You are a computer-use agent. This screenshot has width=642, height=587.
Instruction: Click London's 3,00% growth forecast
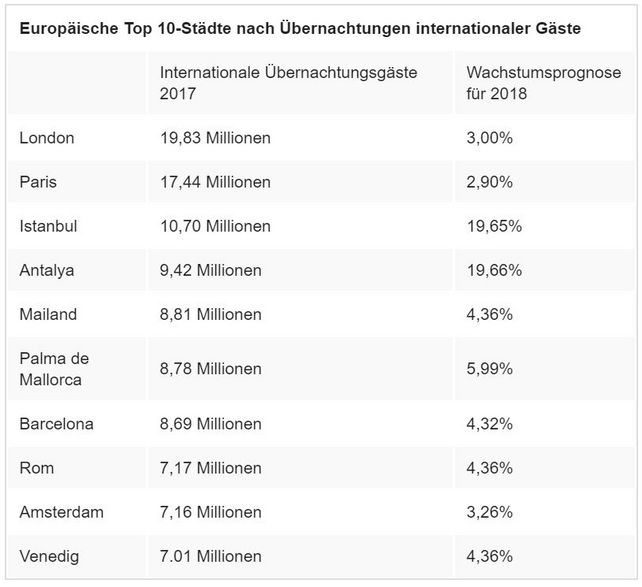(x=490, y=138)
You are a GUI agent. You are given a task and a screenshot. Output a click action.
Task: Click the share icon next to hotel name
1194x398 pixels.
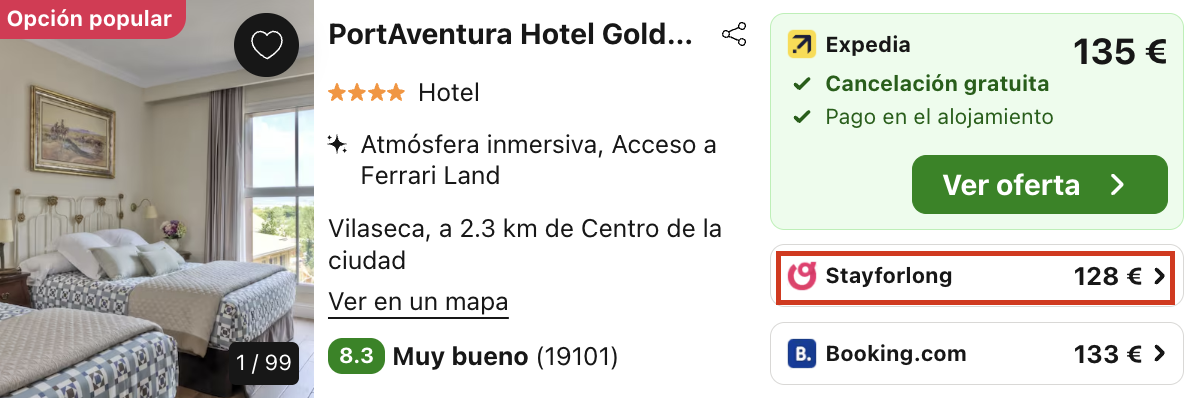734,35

○ ○ ○ ○ ○

**Work to be completed**:
Copy the lines above word for word, leaving out the pictures.

**Response to the task**:
You are a computer-use agent. This screenshot has width=642, height=587.
Instruction: Click London's 3,00% growth forecast
(x=490, y=138)
You are a GUI agent. You are given a task and a screenshot. Output a click action.
Task: Click the share icon next to hotel name
1194x398 pixels.
734,35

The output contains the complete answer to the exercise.